- Requirements -
Give the entries as a JSON list of strings with one string per line, starting at the beginning of the entries and ending at the line that contains "(x=228, y=13)". Leave out blank lines and pictures.

- Extracted material -
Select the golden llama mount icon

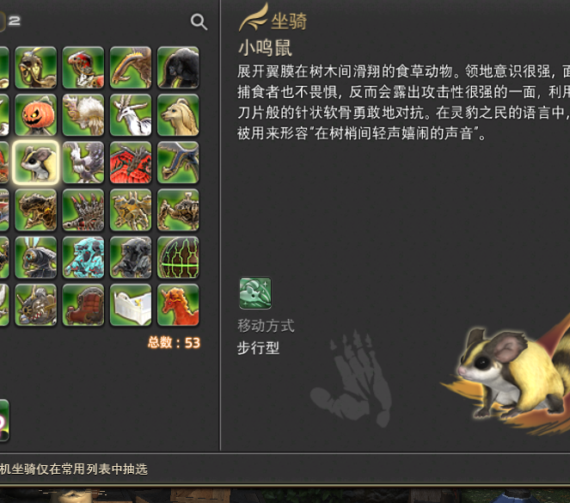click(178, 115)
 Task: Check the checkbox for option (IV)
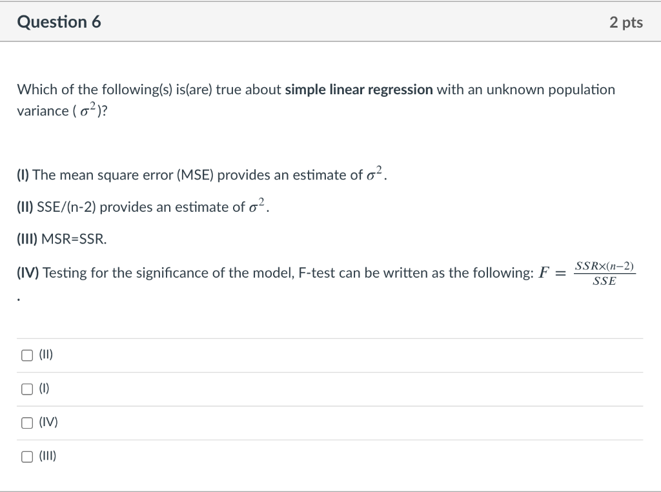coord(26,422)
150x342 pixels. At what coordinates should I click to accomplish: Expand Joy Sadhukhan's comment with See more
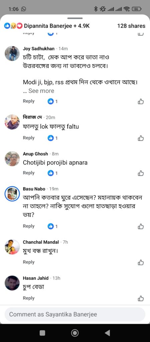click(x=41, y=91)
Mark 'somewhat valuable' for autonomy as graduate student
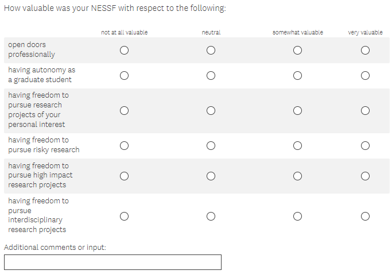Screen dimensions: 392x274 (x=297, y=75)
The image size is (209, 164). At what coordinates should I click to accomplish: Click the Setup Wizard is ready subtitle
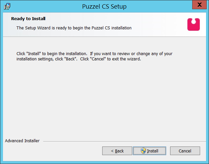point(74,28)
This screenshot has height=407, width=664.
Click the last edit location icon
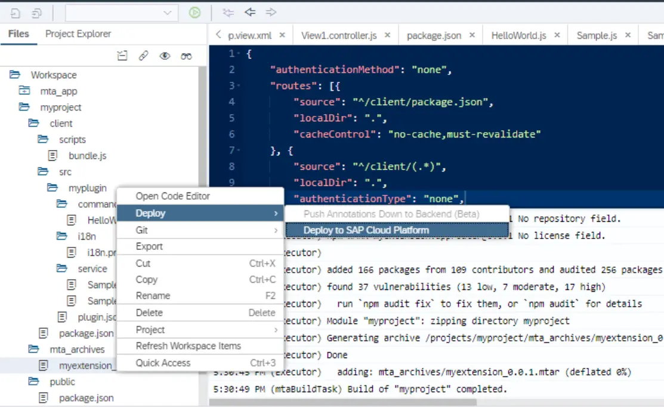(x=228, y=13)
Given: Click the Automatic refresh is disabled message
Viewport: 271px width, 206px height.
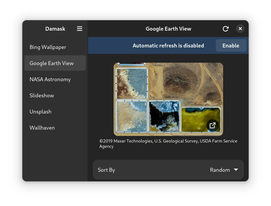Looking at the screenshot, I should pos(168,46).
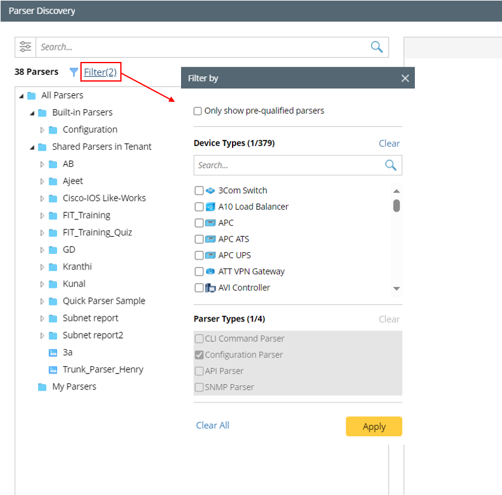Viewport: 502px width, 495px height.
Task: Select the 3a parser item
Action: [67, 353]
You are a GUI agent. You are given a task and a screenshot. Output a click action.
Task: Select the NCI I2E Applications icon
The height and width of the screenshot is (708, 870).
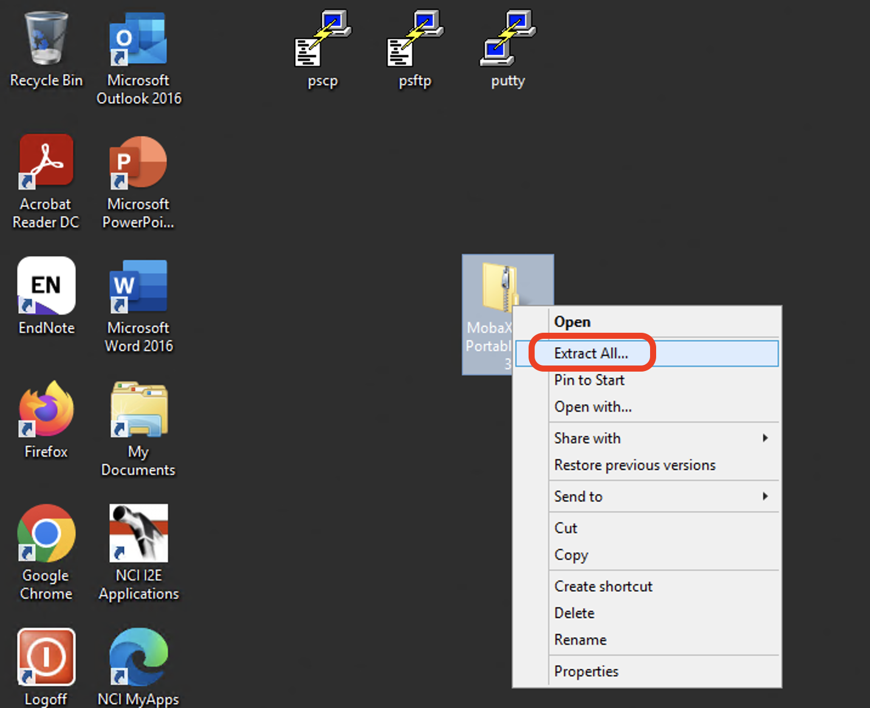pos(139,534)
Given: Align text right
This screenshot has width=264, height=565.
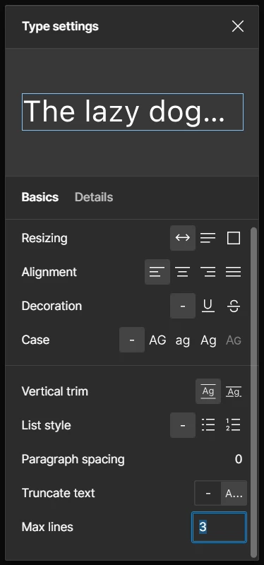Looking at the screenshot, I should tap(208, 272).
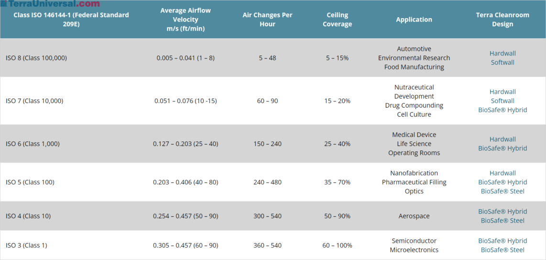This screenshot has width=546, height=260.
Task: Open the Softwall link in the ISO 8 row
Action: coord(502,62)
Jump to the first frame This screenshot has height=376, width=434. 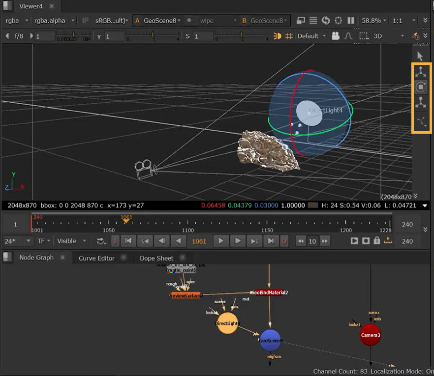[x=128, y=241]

- Output -
[
  "Select the golden llama mount icon",
  "click(178, 115)",
  " Task: Check the checkbox for option (IV)",
  "coord(26,422)",
  "150x342 pixels. At what coordinates should I click to accomplish: Expand Joy Sadhukhan's comment with See more",
  "click(x=41, y=91)",
  "Mark 'somewhat valuable' for autonomy as graduate student",
  "Screen dimensions: 392x274 (x=297, y=75)",
  "The image size is (209, 164). At what coordinates should I click to accomplish: Click the Setup Wizard is ready subtitle",
  "point(74,28)",
  "This screenshot has height=407, width=664.",
  "Click the last edit location icon",
  "(x=228, y=13)"
]